## ACTION ITEM
Reproduce exactly, from the data that follows, the line with "Follow the 'bugs' hyperlink in the notice", the line with "You are a computer-use agent. The width", and every line that lies between them.

Stored data entries:
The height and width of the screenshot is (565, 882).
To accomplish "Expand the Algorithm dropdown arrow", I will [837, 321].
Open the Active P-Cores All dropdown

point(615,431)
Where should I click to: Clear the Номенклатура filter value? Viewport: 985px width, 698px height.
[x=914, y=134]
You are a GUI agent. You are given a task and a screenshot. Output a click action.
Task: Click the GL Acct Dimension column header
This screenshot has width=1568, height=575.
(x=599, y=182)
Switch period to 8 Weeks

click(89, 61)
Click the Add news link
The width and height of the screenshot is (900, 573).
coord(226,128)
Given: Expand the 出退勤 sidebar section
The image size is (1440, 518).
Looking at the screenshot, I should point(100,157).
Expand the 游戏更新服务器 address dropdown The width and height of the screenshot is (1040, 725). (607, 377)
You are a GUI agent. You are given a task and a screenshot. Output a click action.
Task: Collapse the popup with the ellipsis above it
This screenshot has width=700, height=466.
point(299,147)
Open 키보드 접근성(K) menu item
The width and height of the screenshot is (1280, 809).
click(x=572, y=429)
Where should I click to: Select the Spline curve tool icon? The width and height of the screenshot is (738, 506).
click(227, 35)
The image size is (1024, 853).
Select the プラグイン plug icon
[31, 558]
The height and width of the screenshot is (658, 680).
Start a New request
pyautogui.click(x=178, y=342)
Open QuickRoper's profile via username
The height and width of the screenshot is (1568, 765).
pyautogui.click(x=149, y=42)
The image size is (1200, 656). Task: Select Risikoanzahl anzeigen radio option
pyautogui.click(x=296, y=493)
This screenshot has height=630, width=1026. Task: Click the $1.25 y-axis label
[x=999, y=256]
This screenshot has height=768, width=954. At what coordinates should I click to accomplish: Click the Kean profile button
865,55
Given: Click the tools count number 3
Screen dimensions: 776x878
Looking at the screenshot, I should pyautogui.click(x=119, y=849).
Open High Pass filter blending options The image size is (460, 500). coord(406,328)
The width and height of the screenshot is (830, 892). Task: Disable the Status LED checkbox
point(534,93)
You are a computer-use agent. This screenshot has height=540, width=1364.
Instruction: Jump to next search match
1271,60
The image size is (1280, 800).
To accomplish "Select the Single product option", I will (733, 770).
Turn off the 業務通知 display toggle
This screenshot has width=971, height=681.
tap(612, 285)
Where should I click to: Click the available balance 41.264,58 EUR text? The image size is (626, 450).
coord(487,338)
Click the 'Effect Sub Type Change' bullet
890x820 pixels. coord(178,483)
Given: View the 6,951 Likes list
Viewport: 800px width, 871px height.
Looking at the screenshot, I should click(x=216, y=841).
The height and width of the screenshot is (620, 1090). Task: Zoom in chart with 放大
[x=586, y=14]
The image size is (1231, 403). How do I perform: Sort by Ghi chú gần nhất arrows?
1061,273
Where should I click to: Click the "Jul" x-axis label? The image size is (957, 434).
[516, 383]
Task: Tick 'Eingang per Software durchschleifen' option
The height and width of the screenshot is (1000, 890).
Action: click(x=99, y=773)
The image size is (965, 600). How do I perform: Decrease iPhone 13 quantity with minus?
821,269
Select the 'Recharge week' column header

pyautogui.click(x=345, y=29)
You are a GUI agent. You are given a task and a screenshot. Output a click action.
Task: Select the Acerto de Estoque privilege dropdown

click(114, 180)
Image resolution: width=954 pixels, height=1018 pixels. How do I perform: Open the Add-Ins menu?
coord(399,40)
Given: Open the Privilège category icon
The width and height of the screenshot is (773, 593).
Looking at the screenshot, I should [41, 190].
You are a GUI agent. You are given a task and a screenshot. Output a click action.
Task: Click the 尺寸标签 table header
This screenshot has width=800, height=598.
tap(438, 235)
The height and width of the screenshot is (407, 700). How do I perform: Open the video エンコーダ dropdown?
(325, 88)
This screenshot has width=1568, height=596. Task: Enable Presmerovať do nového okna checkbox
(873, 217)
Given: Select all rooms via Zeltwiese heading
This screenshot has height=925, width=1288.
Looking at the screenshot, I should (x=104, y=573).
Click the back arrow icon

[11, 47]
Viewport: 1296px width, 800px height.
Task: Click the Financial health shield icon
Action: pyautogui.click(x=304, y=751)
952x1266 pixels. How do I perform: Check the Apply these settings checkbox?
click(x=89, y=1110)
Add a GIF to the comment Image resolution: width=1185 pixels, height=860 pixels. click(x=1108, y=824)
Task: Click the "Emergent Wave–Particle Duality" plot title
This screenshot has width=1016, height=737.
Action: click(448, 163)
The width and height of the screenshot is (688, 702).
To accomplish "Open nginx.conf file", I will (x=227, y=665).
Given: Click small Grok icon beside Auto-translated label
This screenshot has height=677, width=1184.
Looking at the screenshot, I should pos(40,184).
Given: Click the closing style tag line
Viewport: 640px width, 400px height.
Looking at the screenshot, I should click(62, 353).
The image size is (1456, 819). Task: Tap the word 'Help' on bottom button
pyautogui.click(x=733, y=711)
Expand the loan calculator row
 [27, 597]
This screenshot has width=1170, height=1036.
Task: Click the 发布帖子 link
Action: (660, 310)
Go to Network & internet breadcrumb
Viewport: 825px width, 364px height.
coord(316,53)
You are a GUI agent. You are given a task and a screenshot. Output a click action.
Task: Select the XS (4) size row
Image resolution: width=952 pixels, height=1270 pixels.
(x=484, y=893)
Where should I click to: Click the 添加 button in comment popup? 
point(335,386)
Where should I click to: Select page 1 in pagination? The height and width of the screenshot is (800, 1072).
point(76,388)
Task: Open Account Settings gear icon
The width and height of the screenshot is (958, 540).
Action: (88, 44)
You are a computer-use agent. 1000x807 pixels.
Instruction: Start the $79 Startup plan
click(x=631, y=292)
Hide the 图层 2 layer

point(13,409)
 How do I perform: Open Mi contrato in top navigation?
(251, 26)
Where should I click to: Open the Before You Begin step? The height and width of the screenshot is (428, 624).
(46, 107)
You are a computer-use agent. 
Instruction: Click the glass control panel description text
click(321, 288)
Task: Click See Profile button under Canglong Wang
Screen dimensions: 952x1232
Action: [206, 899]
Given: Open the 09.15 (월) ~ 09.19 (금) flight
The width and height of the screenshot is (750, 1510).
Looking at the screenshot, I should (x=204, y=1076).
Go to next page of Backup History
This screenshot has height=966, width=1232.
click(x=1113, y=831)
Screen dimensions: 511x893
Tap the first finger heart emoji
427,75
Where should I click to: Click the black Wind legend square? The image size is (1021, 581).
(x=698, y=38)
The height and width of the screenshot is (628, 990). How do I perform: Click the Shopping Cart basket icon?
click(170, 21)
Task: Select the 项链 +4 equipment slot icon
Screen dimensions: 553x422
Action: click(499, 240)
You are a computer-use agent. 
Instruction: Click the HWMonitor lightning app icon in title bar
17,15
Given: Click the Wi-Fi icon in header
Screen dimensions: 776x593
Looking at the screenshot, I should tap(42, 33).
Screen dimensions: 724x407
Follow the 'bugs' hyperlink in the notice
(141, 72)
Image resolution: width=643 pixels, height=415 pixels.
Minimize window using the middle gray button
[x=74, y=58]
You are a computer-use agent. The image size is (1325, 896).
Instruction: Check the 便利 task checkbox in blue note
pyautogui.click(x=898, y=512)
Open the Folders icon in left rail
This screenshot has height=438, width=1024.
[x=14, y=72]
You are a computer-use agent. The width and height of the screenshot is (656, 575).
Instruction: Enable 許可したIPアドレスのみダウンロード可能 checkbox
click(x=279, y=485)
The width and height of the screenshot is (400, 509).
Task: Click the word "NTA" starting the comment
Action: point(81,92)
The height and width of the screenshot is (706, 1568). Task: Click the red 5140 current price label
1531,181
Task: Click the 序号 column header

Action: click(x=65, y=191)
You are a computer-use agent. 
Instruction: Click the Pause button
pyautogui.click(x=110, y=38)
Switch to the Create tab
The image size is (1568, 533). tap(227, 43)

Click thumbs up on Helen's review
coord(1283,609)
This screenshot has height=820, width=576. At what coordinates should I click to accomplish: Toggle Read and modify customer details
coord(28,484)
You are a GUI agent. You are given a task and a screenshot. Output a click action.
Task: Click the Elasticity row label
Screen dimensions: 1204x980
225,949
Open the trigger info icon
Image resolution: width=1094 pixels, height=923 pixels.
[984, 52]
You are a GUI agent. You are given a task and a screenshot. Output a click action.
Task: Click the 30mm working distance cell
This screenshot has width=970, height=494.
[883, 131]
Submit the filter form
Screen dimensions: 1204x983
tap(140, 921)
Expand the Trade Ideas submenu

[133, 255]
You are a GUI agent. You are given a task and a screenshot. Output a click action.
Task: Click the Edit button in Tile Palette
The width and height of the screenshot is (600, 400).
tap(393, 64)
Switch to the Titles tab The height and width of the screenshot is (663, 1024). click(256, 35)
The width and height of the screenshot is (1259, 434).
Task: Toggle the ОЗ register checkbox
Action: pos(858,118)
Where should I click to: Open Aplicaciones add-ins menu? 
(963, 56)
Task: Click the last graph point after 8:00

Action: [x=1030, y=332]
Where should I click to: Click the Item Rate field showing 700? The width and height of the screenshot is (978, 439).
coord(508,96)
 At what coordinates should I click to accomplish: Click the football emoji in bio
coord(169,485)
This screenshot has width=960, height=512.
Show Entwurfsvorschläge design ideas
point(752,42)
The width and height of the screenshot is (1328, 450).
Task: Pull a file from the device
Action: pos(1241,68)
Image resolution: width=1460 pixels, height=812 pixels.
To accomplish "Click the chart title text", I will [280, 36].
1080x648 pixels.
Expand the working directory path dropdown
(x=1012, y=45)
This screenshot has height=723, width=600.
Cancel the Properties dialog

## WRITTEN ANSWER
Follow the 'bugs' hyperlink in the notice
(141, 72)
Image resolution: width=643 pixels, height=415 pixels.
Minimize window using the middle gray button
[x=74, y=58]
You are a computer-use agent. The image size is (1325, 896).
Instruction: Check the 便利 task checkbox in blue note
pyautogui.click(x=898, y=512)
Open the Folders icon in left rail
This screenshot has height=438, width=1024.
[x=14, y=72]
You are a computer-use agent. The width and height of the screenshot is (656, 575).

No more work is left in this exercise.